---------- Source records ----------
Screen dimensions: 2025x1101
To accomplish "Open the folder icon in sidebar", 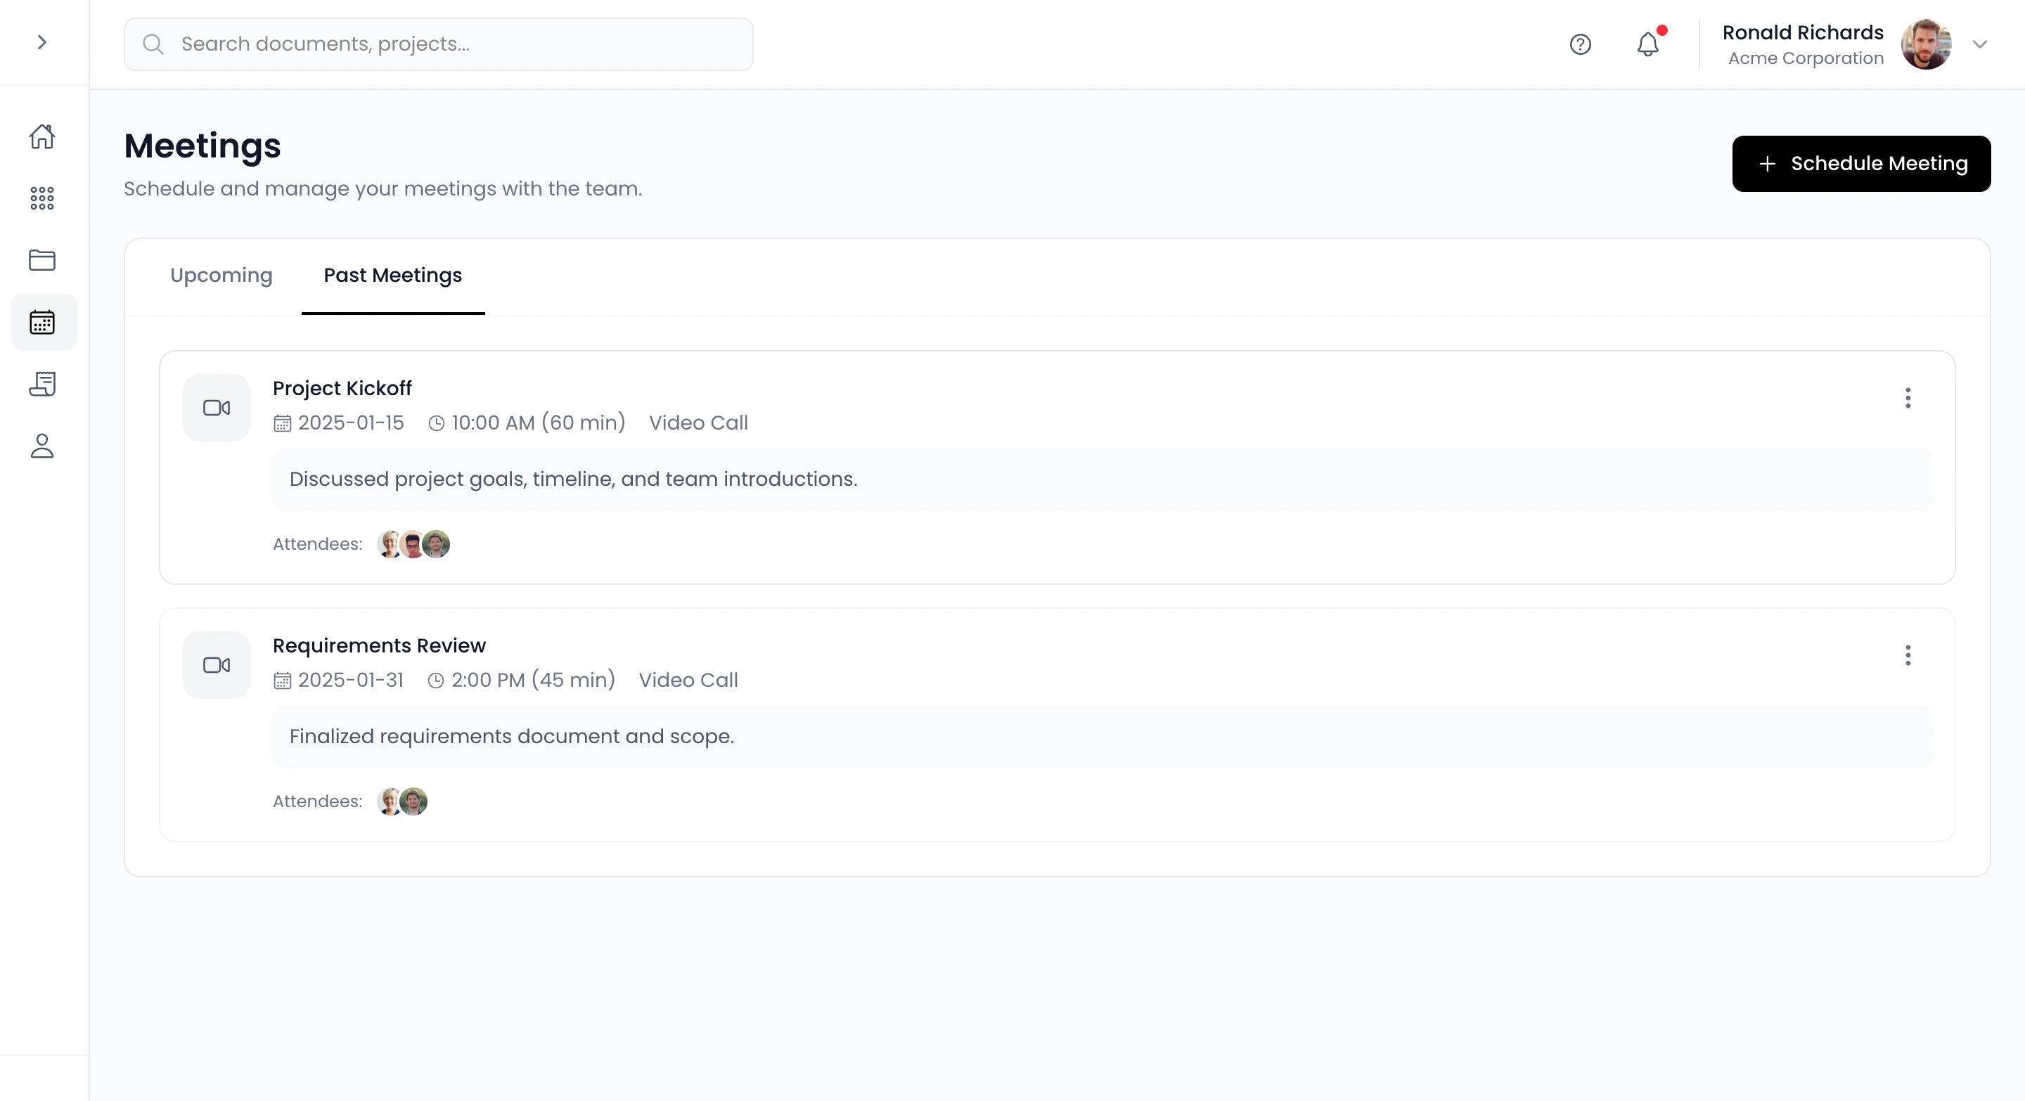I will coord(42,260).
----------
---------- Source records ----------
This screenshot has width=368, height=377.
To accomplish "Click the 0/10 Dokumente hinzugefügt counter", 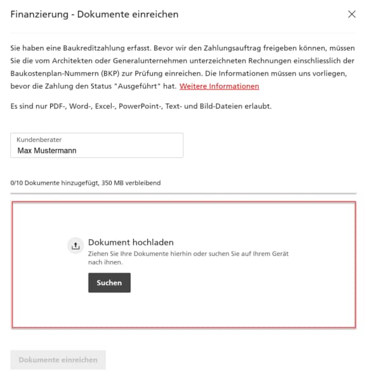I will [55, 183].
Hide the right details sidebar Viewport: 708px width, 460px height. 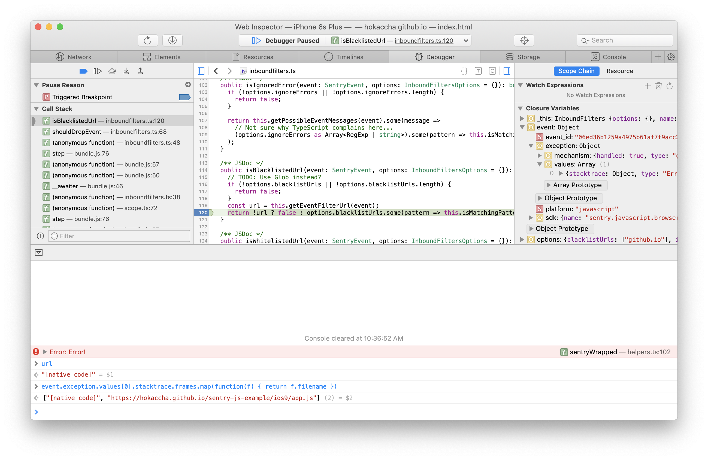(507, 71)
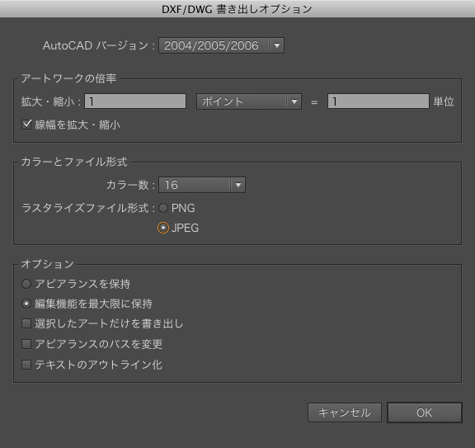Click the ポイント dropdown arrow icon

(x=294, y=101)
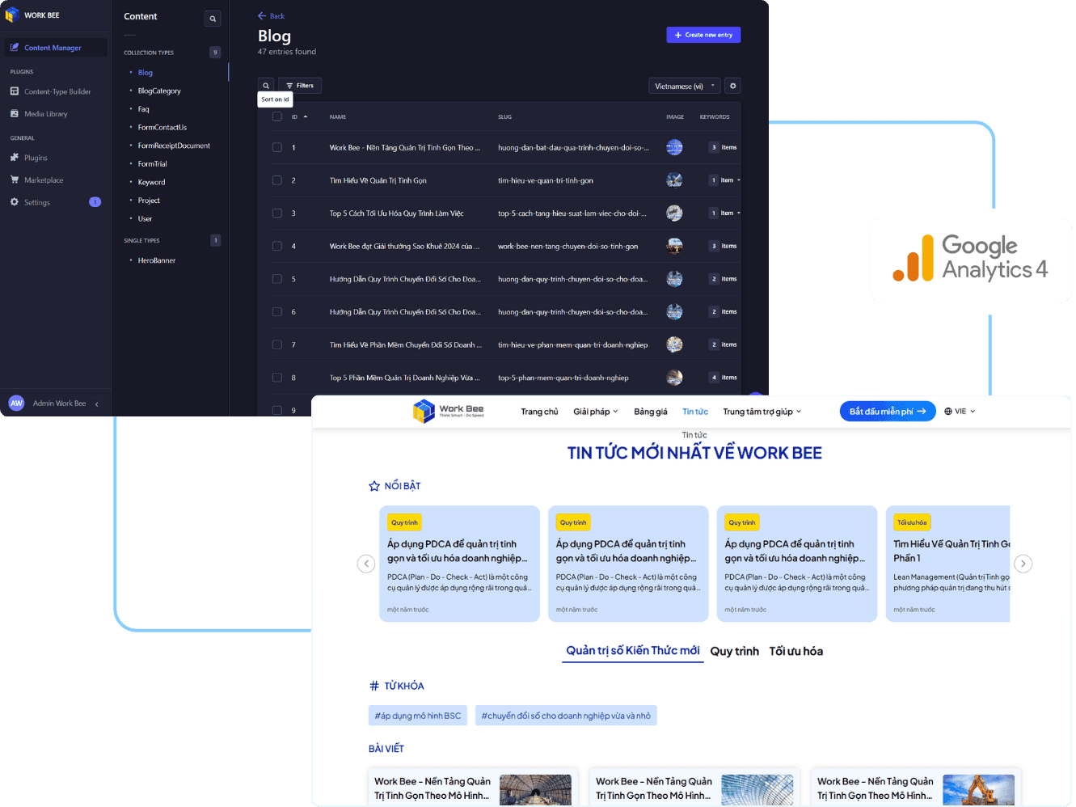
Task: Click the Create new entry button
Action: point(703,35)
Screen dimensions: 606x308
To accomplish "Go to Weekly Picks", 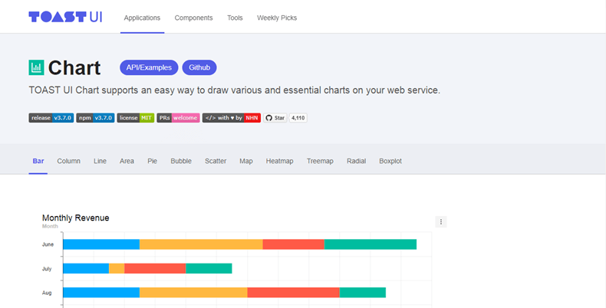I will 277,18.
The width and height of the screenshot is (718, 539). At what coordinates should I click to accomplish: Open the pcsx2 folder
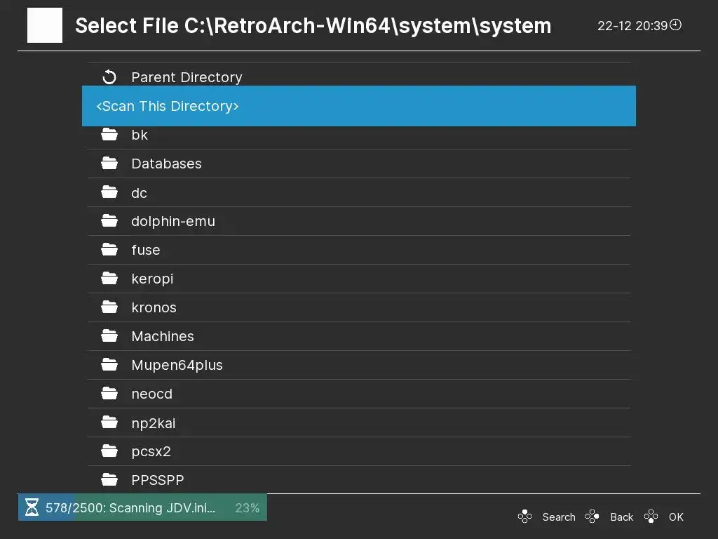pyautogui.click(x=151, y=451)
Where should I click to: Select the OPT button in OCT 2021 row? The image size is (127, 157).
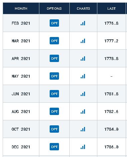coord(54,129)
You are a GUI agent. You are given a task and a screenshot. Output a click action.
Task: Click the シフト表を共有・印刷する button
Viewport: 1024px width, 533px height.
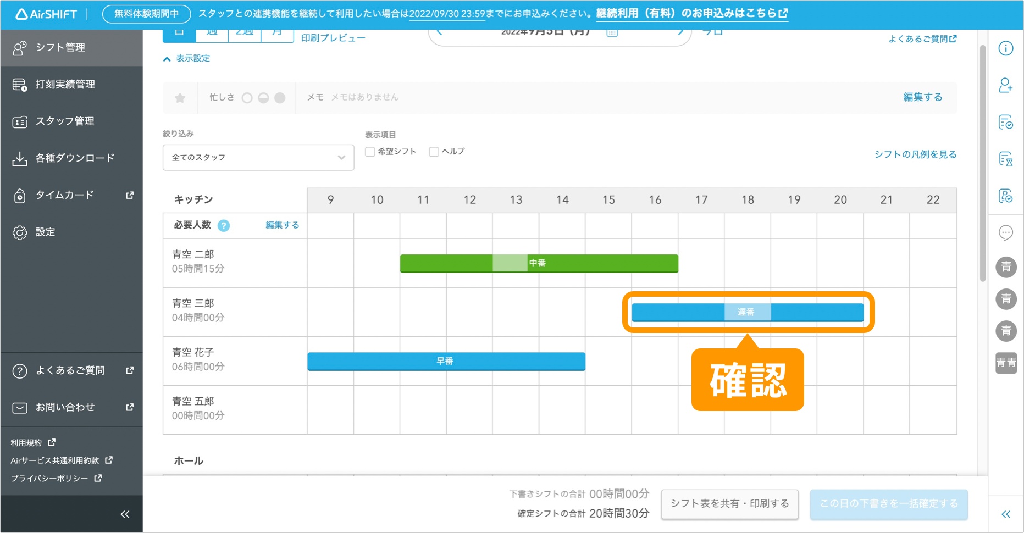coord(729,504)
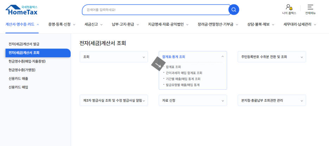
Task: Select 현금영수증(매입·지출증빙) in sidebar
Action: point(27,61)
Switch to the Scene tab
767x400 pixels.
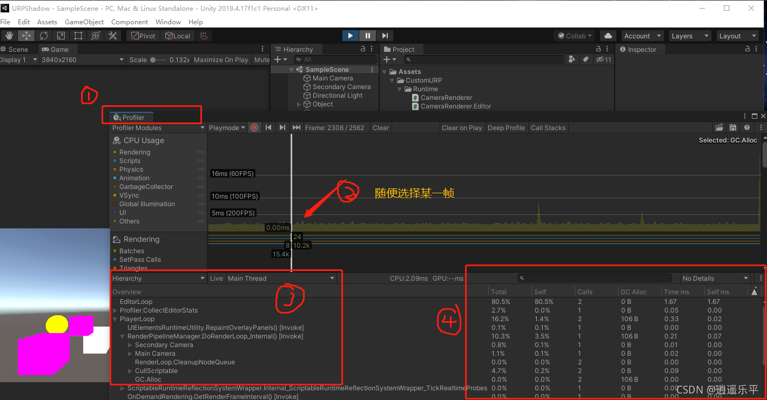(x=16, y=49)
----------
# [Challenge]
Take the lines from the one containing "The width and" up to and including the one containing "(x=16, y=49)" and give them again with "screenshot" changed to "screen capture", keeping everything else unchanged. Leave the pictures out.

# [Solved exercise]
The width and height of the screen capture is (718, 539). At what coordinates should I click to accomplish: Open the pcsx2 folder
pyautogui.click(x=151, y=451)
Where should I click to: Select the OPT button in OCT 2021 row? The image size is (127, 157).
coord(54,129)
You are a GUI agent. You are given a task and a screen capture. Output a click action.
Task: Click the シフト表を共有・印刷する button
Viewport: 1024px width, 533px height.
coord(729,504)
Task: Select 현금영수증(매입·지출증빙) in sidebar
Action: point(27,61)
Switch to the Scene tab
767x400 pixels.
(x=16, y=49)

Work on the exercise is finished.